### DATA UNDER STUDY ###
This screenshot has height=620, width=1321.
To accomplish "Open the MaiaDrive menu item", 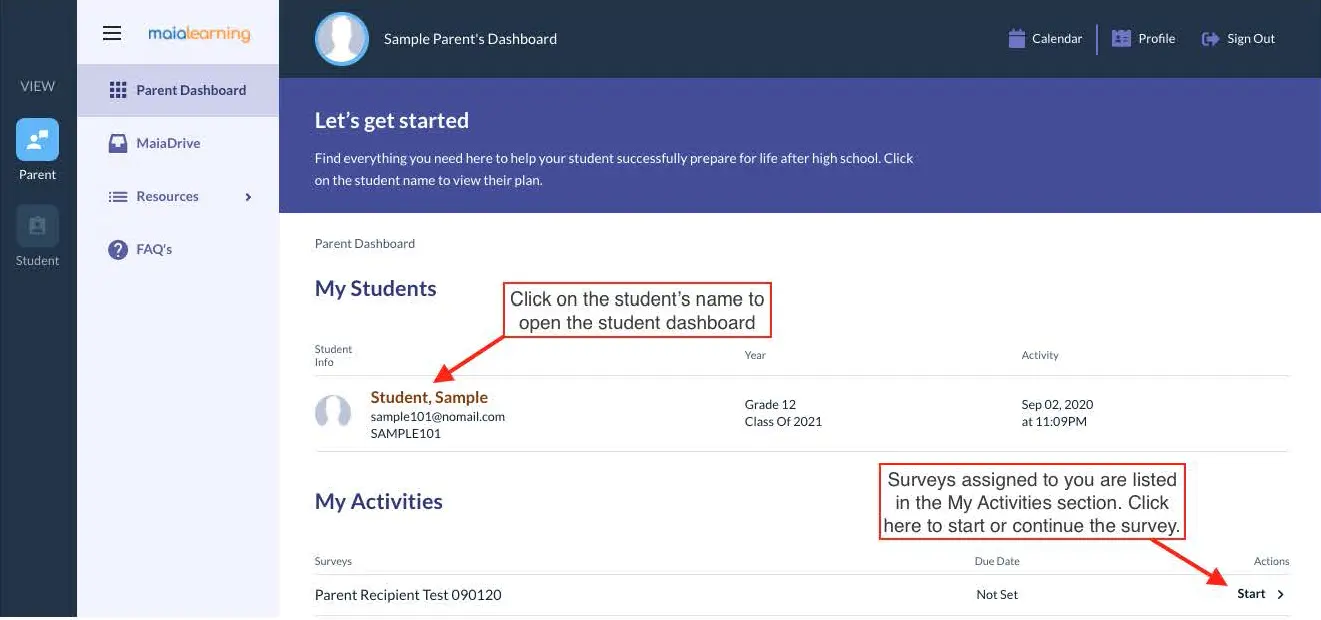I will (168, 143).
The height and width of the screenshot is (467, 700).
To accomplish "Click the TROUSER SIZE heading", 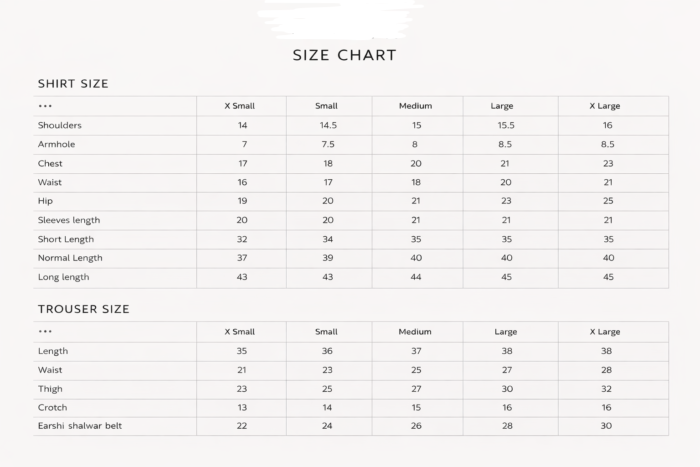I will click(x=83, y=309).
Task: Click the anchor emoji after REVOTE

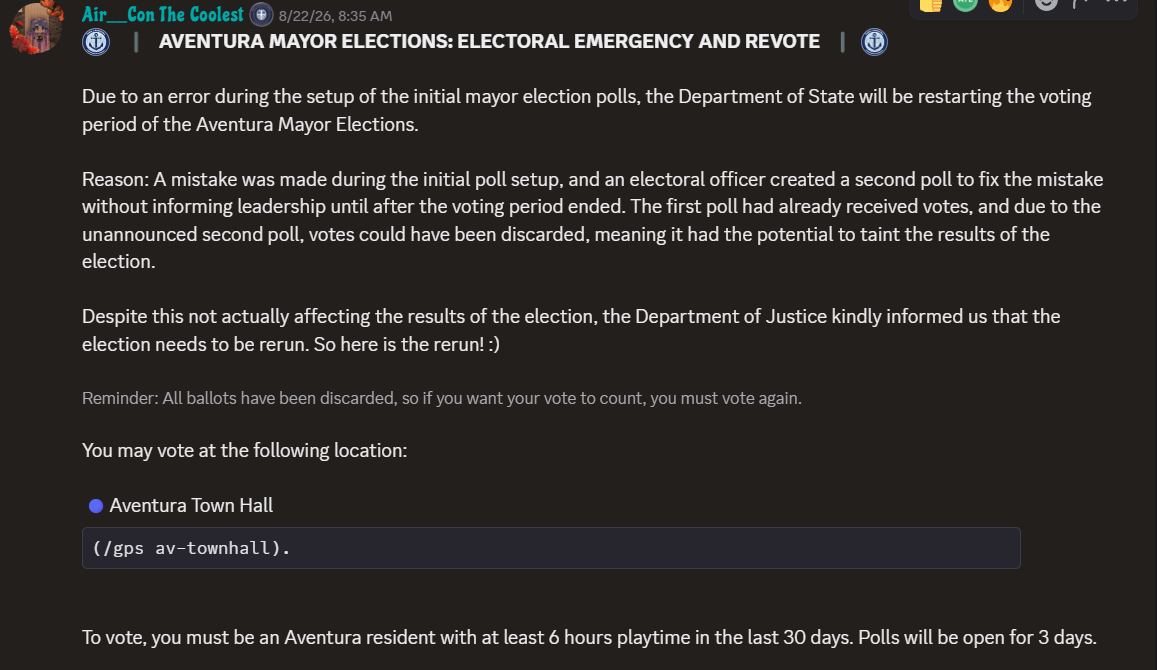Action: tap(874, 42)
###
WORK INSTRUCTION: Locate the lines above that contain "width" and copy them.

EXERCISE ANSWER:
This screenshot has height=620, width=1321.
The height and width of the screenshot is (467, 700).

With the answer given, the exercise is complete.